(Beginning of Data for analysis)
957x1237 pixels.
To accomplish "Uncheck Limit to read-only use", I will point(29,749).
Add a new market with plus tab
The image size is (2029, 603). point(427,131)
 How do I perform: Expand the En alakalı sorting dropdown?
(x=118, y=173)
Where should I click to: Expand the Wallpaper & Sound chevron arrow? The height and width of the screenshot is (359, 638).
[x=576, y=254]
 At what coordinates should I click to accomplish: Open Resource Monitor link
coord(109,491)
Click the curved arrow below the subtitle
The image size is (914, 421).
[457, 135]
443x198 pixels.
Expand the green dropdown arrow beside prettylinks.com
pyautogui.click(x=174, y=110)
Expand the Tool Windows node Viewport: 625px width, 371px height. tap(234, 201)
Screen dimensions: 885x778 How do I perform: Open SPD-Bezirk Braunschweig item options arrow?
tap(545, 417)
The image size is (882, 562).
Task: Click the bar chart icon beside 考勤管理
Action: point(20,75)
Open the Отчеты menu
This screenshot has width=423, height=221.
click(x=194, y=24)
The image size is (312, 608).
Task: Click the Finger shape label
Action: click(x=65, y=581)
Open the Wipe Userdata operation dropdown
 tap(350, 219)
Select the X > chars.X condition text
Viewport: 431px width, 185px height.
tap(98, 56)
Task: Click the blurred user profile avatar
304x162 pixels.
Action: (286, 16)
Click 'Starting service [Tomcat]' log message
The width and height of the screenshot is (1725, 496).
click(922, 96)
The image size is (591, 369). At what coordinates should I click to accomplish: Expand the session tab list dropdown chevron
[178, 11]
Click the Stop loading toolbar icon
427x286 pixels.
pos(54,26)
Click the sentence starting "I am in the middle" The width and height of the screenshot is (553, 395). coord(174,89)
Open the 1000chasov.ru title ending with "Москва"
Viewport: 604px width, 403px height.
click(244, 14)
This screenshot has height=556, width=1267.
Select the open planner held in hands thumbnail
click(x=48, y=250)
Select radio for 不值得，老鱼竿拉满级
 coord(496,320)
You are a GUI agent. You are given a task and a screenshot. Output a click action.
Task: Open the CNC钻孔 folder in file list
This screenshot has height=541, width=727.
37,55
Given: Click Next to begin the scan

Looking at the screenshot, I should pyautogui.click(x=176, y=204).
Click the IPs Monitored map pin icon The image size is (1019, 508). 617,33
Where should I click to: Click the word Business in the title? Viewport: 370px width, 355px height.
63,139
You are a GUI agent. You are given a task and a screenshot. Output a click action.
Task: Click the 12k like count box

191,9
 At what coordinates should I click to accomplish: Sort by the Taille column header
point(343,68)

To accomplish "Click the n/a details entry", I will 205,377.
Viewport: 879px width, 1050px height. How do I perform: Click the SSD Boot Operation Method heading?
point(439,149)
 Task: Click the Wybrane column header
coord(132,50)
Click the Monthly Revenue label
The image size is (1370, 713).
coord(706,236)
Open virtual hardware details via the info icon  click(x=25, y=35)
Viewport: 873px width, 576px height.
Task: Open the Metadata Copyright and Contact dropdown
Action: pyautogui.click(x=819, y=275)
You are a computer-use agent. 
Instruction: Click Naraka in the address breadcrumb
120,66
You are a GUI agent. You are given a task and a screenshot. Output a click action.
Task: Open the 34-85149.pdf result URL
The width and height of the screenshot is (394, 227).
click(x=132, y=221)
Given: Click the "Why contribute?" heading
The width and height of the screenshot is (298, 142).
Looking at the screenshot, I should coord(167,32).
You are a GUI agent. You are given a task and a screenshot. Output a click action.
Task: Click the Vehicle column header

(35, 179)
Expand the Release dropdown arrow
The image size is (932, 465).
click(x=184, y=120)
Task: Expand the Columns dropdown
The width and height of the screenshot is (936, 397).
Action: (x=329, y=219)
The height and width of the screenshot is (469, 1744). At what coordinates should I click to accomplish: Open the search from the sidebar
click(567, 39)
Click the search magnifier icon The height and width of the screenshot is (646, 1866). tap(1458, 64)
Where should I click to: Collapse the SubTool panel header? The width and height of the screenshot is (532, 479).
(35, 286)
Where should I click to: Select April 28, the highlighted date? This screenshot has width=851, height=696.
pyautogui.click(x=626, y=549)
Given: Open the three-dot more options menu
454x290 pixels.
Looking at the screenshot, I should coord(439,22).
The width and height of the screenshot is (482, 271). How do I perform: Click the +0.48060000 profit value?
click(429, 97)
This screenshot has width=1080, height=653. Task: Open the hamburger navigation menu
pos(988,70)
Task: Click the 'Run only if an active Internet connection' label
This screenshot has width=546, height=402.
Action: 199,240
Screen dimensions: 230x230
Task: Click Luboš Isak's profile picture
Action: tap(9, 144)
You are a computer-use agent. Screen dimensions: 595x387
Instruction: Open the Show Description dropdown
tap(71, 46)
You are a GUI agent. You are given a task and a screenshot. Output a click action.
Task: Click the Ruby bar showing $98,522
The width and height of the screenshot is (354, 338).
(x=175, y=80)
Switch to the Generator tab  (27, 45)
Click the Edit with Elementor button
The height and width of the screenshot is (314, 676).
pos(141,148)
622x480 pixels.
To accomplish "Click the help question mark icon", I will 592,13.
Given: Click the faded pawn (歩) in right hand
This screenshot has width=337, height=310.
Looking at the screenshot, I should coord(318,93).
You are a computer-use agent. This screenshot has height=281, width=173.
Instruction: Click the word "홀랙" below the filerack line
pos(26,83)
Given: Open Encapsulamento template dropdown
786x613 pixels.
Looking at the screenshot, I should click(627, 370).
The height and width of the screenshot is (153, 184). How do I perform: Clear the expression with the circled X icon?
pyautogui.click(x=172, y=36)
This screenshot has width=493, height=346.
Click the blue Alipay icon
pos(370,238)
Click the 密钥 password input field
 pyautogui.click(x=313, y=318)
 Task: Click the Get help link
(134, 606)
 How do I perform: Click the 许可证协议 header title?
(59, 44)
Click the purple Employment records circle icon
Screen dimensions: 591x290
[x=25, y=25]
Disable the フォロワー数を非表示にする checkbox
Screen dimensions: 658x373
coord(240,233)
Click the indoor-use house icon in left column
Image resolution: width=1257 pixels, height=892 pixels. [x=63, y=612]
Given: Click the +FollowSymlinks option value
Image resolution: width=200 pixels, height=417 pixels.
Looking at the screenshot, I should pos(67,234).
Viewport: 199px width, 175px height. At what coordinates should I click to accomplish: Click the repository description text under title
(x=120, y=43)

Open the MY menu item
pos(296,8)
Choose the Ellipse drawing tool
(End of Data for analysis)
* Required action
In the entries above, please find the line with "Where should I click to: Select" and the line with "You are a computer-use agent. Screen", then write out exactly those two lines and every line between them, and nothing more.

* Reply
Where should I click to: Select April 28, the highlighted date? This screenshot has width=851, height=696.
pyautogui.click(x=626, y=549)
Given: Open the three-dot more options menu
454x290 pixels.
Looking at the screenshot, I should coord(439,22).
The width and height of the screenshot is (482, 271). How do I perform: Click the +0.48060000 profit value?
click(429, 97)
This screenshot has width=1080, height=653. Task: Open the hamburger navigation menu
pos(988,70)
Task: Click the 'Run only if an active Internet connection' label
This screenshot has width=546, height=402.
Action: 199,240
Screen dimensions: 230x230
Task: Click Luboš Isak's profile picture
Action: tap(9, 144)
You are a computer-use agent. Screen dimensions: 595x387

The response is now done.